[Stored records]
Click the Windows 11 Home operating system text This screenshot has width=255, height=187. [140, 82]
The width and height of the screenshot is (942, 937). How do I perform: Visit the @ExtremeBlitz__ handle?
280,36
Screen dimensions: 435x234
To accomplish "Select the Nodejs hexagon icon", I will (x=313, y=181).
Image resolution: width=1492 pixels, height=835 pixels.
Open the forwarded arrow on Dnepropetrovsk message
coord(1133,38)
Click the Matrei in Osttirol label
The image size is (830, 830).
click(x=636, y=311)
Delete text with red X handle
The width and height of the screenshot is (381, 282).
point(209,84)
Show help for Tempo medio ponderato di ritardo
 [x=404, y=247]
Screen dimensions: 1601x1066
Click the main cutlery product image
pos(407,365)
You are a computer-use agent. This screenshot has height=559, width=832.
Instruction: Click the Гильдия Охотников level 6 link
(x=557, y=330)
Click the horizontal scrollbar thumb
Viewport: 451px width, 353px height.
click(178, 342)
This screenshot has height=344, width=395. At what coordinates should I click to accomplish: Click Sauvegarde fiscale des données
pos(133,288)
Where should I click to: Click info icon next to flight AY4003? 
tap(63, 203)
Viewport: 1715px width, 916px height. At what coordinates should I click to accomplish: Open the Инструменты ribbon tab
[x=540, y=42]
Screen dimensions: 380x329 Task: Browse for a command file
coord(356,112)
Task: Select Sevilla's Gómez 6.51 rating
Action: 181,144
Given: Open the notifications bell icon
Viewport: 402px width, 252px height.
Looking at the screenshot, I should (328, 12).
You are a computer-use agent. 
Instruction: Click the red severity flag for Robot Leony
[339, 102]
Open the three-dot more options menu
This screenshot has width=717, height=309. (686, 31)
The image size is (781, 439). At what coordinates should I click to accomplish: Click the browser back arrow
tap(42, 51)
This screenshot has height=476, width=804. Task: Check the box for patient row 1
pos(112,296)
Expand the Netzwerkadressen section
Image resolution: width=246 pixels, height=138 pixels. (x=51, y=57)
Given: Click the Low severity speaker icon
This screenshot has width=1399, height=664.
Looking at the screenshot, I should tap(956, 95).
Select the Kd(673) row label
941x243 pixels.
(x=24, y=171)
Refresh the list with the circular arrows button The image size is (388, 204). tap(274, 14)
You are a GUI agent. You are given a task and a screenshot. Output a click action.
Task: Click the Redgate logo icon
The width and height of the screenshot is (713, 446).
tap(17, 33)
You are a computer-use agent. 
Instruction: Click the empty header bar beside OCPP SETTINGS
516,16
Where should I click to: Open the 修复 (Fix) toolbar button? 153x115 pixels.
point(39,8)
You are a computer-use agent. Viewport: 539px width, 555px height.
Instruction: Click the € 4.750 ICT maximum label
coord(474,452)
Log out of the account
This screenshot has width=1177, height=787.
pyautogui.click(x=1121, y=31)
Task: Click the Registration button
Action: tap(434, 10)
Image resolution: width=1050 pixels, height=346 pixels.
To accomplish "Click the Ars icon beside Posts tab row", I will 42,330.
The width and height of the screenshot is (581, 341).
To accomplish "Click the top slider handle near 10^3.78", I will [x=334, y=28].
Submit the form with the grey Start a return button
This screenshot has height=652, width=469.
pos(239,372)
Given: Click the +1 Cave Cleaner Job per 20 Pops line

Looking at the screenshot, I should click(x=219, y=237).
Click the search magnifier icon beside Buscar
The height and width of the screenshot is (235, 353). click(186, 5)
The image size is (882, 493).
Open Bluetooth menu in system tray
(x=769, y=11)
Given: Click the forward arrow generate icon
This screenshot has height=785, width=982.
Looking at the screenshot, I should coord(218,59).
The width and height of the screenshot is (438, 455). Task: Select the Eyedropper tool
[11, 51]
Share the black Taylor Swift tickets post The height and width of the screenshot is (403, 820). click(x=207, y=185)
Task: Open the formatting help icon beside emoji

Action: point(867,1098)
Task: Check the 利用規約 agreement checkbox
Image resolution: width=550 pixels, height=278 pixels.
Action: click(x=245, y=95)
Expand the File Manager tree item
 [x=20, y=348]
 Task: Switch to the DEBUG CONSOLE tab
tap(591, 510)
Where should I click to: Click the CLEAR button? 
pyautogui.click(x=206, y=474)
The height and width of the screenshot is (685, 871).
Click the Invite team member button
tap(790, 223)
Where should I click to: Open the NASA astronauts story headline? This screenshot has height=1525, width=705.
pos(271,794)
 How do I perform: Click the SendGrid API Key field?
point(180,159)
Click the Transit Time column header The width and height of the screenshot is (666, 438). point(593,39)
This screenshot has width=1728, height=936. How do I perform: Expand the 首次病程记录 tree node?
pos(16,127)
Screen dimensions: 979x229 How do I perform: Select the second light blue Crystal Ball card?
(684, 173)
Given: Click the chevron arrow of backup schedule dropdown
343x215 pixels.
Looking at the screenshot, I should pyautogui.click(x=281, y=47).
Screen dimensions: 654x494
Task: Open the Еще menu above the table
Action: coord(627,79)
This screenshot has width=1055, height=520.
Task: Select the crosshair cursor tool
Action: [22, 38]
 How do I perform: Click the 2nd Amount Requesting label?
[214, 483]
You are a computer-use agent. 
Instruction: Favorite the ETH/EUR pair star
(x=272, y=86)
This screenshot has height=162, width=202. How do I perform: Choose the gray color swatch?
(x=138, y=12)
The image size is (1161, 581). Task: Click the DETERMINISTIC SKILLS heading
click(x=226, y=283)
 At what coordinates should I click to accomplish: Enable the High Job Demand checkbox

▸ What you should do
Please output the records shown above, with every character intact.

▸ Output of the task
Click the Windows 11 Home operating system text This screenshot has width=255, height=187. [140, 82]
The width and height of the screenshot is (942, 937). How do I perform: Visit the @ExtremeBlitz__ handle?
280,36
Screen dimensions: 435x234
To accomplish "Select the Nodejs hexagon icon", I will (x=313, y=181).
Image resolution: width=1492 pixels, height=835 pixels.
Open the forwarded arrow on Dnepropetrovsk message
coord(1133,38)
Click the Matrei in Osttirol label
The image size is (830, 830).
click(x=636, y=311)
Delete text with red X handle
The width and height of the screenshot is (381, 282).
point(209,84)
Show help for Tempo medio ponderato di ritardo
 [x=404, y=247]
Screen dimensions: 1601x1066
Click the main cutlery product image
pos(407,365)
You are a computer-use agent. This screenshot has height=559, width=832.
Instruction: Click the Гильдия Охотников level 6 link
(x=557, y=330)
Click the horizontal scrollbar thumb
Viewport: 451px width, 353px height.
click(178, 342)
This screenshot has height=344, width=395. At what coordinates should I click to accomplish: Click Sauvegarde fiscale des données
pos(133,288)
Where should I click to: Click info icon next to flight AY4003? 
tap(63, 203)
Viewport: 1715px width, 916px height. At what coordinates should I click to accomplish: Open the Инструменты ribbon tab
[x=540, y=42]
Screen dimensions: 380x329 Task: Browse for a command file
coord(356,112)
Task: Select Sevilla's Gómez 6.51 rating
Action: 181,144
Given: Open the notifications bell icon
Viewport: 402px width, 252px height.
Looking at the screenshot, I should (328, 12).
You are a computer-use agent. 
Instruction: Click the red severity flag for Robot Leony
[339, 102]
Open the three-dot more options menu
This screenshot has width=717, height=309. (686, 31)
The image size is (781, 439). At what coordinates should I click to accomplish: Click the browser back arrow
tap(42, 51)
This screenshot has height=476, width=804. Task: Check the box for patient row 1
pos(112,296)
Expand the Netzwerkadressen section
Image resolution: width=246 pixels, height=138 pixels. (x=51, y=57)
Given: Click the Low severity speaker icon
This screenshot has width=1399, height=664.
Looking at the screenshot, I should tap(956, 95).
Select the Kd(673) row label
941x243 pixels.
(x=24, y=171)
Refresh the list with the circular arrows button The image size is (388, 204). tap(274, 14)
You are a GUI agent. You are given a task and a screenshot. Output a click action.
Task: Click the Redgate logo icon
The width and height of the screenshot is (713, 446).
tap(17, 33)
You are a computer-use agent. 
Instruction: Click the empty header bar beside OCPP SETTINGS
516,16
Where should I click to: Open the 修复 (Fix) toolbar button? 153x115 pixels.
point(39,8)
You are a computer-use agent. Viewport: 539px width, 555px height.
Instruction: Click the € 4.750 ICT maximum label
coord(474,452)
Log out of the account
This screenshot has width=1177, height=787.
pyautogui.click(x=1121, y=31)
Task: Click the Registration button
Action: tap(434, 10)
Image resolution: width=1050 pixels, height=346 pixels.
To accomplish "Click the Ars icon beside Posts tab row", I will 42,330.
The width and height of the screenshot is (581, 341).
To accomplish "Click the top slider handle near 10^3.78", I will [x=334, y=28].
Submit the form with the grey Start a return button
This screenshot has height=652, width=469.
pos(239,372)
Given: Click the +1 Cave Cleaner Job per 20 Pops line

Looking at the screenshot, I should click(x=219, y=237).
Click the search magnifier icon beside Buscar
The height and width of the screenshot is (235, 353). click(186, 5)
The image size is (882, 493).
Open Bluetooth menu in system tray
(x=769, y=11)
Given: Click the forward arrow generate icon
This screenshot has height=785, width=982.
Looking at the screenshot, I should coord(218,59).
The width and height of the screenshot is (438, 455). Task: Select the Eyedropper tool
[11, 51]
Share the black Taylor Swift tickets post The height and width of the screenshot is (403, 820). click(x=207, y=185)
Task: Open the formatting help icon beside emoji

Action: point(867,1098)
Task: Check the 利用規約 agreement checkbox
Image resolution: width=550 pixels, height=278 pixels.
Action: click(x=245, y=95)
Expand the File Manager tree item
 [x=20, y=348]
 Task: Switch to the DEBUG CONSOLE tab
tap(591, 510)
Where should I click to: Click the CLEAR button? 
pyautogui.click(x=206, y=474)
The height and width of the screenshot is (685, 871).
Click the Invite team member button
tap(790, 223)
Where should I click to: Open the NASA astronauts story headline? This screenshot has height=1525, width=705.
pos(271,794)
 How do I perform: Click the SendGrid API Key field?
point(180,159)
Click the Transit Time column header The width and height of the screenshot is (666, 438). point(593,39)
This screenshot has width=1728, height=936. How do I perform: Expand the 首次病程记录 tree node?
pos(16,127)
Screen dimensions: 979x229 How do I perform: Select the second light blue Crystal Ball card?
(684, 173)
Given: Click the chevron arrow of backup schedule dropdown
343x215 pixels.
Looking at the screenshot, I should pyautogui.click(x=281, y=47).
Screen dimensions: 654x494
Task: Open the Еще menu above the table
Action: coord(627,79)
This screenshot has width=1055, height=520.
Task: Select the crosshair cursor tool
Action: [22, 38]
 How do I perform: Click the 2nd Amount Requesting label?
[214, 483]
You are a computer-use agent. 
Instruction: Favorite the ETH/EUR pair star
(x=272, y=86)
This screenshot has height=162, width=202. How do I perform: Choose the gray color swatch?
(x=138, y=12)
The image size is (1161, 581). Task: Click the DETERMINISTIC SKILLS heading
click(x=226, y=283)
 At what coordinates should I click to accomplish: Enable the High Job Demand checkbox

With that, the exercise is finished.